Extrait choisi:
╭──

Avec, toujours en tête, des majestueux oiseaux qu'elle rêve de retrouver. Des études qui vont l'emmener loin, très loin de la cabane où elle a grandi, attendant que son père rentre de chasse, à deux pas de cette rivière qu'elle avait baptisée le "Minissippi"... En effet, c'est au Texas, à Houston, qu'elle s'installe pour ses études universitaires.
Par hasard, elle découvre que les grues qui la fascinent tant, viennent passer la belle saison, lors de leur migration, à quelques centaines de kilomètres de là, à Aransas. C'est décidé, elle va consacrer sa vie à l'étude de cet oiseau, dont il existe un autre site de migration en Louisiane. Mais, bientôt, elle comprend que l'espèce est en danger.
En effet, la plupart des marais qui composaient leur habitat naturel au Texas ont été asséchées. Les observations le montrent : le nombre de têtes diminue avec une inquiétante régularité et l'on peut craindre de voir, à moyen terme, l'espèce disparaître purement et simplement. Une idée impensable pour Wilma, qui va alors se démener pour parvenir à sauver la grue blanche d'Amérique...
Quelques précisions : le livre s'ouvre sur l'hiver 1917-1918 et l'action de Wilma pour la sauvegarde de la grue débutent à la fin des années 1920. Nous avons bien là un roman historique, car le contexte politique, social et économique va tenir un rôle qui n'apparaît qu'au second plan, mais dont on mesure l'importance : la Grande Dépression puis la IIe Guerre Mondiale, la présidence de Roosevelt, etc.
Autre point important, Wilma est une pionnière, car la protection de l'environnement et des espèces animales n'en est encore qu'à ses balbutiements. D'une certaine façon, elle doit beaucoup à cette évolution, car un des événements qui vont pousser son père à l'envoyer étudier au lieu de la garder près de lui est la mise en place d'un des premiers parcs nationaux du Canada sur ses terres de chasse.
Tout au long de l'histoire que nous suivons, on va voir Wilma se battre pour cette cause nouvelle, presque iconoclaste, réussissant par sa détermination, son culot et sa force de persuasion, à soulever des montagnes. Comprenez : à convaincre ceux qu détiennent les rênes du pouvoir (et les cordons de la bourse) de soutenir son action.

╰──

Tâches et exercices:
**A.** Recopiez le texte sur Wilma et la grue blanche entre « En effet, la » et « de Roosevelt, etc. », inclus, en substituant « zones humides » à « marais ».
**B.** Répondez à ces questions sur le texte sur Wilma et la grue blanche.
(i) Dans quelle ville Wilma s'installe-t-elle pour ses études universitaires ?
(ii) Sur quel hiver le livre s'ouvre-t-il ?
(iii) Qu'est-ce qui a été mis en place sur les terres de chasse du père de Wilma ?
**C.** Rédigez la suite du texte sur Wilma et la grue blanche, à partir de sa dernière phrase.

Données fournies:
╭──

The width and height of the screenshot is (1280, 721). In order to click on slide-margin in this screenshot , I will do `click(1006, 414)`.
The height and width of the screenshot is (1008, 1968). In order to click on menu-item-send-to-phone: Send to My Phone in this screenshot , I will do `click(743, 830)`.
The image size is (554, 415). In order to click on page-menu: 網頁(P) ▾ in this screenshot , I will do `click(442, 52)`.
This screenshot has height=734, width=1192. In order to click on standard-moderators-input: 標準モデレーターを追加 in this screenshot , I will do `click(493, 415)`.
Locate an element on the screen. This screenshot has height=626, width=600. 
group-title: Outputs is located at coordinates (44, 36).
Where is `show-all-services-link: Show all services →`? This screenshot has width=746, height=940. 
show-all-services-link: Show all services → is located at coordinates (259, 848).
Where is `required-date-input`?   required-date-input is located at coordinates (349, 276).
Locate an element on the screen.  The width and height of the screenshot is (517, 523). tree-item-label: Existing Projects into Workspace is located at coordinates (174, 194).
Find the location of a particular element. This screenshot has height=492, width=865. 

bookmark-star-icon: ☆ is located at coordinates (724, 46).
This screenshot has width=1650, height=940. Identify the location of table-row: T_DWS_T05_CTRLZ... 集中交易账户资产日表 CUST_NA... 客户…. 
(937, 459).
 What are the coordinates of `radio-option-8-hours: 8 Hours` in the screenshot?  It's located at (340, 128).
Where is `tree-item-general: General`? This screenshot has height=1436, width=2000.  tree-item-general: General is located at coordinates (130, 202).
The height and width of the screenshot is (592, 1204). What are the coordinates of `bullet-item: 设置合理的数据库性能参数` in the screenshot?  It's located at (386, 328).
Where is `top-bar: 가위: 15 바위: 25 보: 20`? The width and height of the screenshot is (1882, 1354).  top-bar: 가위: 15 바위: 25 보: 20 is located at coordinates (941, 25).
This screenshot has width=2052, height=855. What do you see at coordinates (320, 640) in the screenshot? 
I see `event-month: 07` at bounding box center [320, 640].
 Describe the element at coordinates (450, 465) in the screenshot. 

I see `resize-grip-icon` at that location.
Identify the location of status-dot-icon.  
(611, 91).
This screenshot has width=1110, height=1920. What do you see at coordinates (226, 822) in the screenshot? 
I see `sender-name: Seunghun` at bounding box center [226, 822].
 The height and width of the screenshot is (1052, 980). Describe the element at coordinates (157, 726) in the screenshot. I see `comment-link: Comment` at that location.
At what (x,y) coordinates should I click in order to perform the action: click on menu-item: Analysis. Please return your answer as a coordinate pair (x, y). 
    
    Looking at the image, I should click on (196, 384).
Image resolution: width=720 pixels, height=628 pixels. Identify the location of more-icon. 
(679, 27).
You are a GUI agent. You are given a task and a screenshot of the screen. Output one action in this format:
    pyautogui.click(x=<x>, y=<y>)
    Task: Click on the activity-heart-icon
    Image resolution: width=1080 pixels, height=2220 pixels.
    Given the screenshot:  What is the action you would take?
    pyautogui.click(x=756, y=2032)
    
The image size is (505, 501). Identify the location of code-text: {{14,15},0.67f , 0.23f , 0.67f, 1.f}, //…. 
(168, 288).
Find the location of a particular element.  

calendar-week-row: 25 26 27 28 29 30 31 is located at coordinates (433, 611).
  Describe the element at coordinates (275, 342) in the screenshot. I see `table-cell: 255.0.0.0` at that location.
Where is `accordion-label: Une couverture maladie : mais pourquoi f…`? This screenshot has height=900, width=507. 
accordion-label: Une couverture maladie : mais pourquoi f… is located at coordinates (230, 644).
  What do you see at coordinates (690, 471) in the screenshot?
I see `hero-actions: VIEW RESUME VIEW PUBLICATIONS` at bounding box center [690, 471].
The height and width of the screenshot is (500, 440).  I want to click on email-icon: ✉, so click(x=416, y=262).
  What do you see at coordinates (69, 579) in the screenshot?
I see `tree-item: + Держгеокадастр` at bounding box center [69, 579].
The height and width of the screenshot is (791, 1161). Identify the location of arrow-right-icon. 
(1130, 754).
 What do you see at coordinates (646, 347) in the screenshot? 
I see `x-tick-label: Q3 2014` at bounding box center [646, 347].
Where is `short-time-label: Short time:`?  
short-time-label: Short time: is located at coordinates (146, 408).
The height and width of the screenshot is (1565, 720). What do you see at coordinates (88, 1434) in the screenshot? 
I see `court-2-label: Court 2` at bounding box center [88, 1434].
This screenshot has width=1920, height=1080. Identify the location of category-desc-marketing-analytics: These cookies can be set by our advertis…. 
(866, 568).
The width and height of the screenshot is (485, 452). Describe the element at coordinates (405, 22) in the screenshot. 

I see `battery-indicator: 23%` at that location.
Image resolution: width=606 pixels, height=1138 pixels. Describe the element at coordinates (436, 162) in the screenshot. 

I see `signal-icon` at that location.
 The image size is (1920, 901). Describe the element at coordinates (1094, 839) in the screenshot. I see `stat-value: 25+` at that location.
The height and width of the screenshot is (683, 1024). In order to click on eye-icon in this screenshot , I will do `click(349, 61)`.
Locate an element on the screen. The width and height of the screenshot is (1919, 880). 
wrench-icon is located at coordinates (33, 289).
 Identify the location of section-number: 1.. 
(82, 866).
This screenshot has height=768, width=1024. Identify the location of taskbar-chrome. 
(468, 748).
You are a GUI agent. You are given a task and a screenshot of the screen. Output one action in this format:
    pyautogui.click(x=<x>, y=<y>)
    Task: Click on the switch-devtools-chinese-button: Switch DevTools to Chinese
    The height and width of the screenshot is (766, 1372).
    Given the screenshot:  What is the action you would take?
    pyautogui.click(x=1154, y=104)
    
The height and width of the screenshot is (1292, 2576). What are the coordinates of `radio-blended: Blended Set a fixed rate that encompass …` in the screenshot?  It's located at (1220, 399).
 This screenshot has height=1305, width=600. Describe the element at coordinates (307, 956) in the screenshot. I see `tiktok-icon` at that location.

╰──

Réponses aux activités:
**A.**
En effet, la plupart des zones humides qui composaient leur habitat naturel au Texas ont été asséchées. Les observations le montrent : le nombre de têtes diminue avec une inquiétante régularité et l'on peut craindre de voir, à moyen terme, l'espèce disparaître purement et simplement. Une idée impensable pour Wilma, qui va alors se démener pour parvenir à sauver la grue blanche d'Amérique...
Quelques précisions : le livre s'ouvre sur l'hiver 1917-1918 et l'action de Wilma pour la sauvegarde de la grue débutent à la fin des années 1920. Nous avons bien là un roman historique, car le contexte politique, social et économique va tenir un rôle qui n'apparaît qu'au second plan, mais dont on mesure l'importance : la Grande Dépression puis la IIe Guerre Mondiale, la présidence de Roosevelt, etc.

**B.**
(i) À Houston, au Texas.
(ii) Sur l'hiver 1917-1918.
(iii) Un des premiers parcs nationaux du Canada.

**C.**
Et comme cet univers-là se compose quasiment exclusivement d'homme et que Wilma n'est pas très grande, c'est par son énergie qu'elle va réussir à étudier en détails la grue blanche d'Amérique, à la faire classer dans les espèces à protéger, en particulier auprès des chasseurs, à observer leurs migrations, à mettre en place les conditions pour que le nombre d'oiseaux reparte à la hausse...
A ce point, il nous faut parler de l'autre personnage central du livre. Elle s'appelle Akka. Et c'est une des grues, vous l'aurez compris. Pas n'importe laquelle, celle qui prend la tête de son groupe lorsqu'il s'envole et effectue ses migrations, du nord au sud et du sud au nord. Une grue facilement reconnaissable, en raison de la déformation d'une de ses pattes.
Je n'entre pas dans le détail de ce qui unit Wilma et Akka. Oh, n'allez pas vous imaginer quoi que ce soit, c'est un lien à distance, une sorte de respect mutuel, quelque chose d'intangible, d'inexplicable, même, mais qui fait que, sans Akka, tout ce que Wilma a entrepris aurait été très différent. Peut-être n'aurait-elle pas consacré l'essentiel de sa vie à cette cause...
Le fait de placer Akka au même niveau que Wilma peut sembler exagéré. En effet, c'est bien la jeune femme qui occupe le devant de la scène de la première à la dernière page, quand l'oiseau, lui, n'apparaît que ponctuellement. Mais, c'est pourtant une évidence, pour moi, et pas seulement pour moi, en voici une preuve.
En cherchant sur un moteur de recherche si Wilma Blake était un pur personnage de fiction ou un personnage s'inspirant d'une personnalité ayant existé, je suis tombé sur un livre auto-édité en 2014 via le site Librinova, intitulé "Wilma & Akka" et signé par une certaine Venia Owlman. Avec une quatrième de couverture qui ressemble comme deux gouttes d'eau à celle de "Elles sont parties pour Nord".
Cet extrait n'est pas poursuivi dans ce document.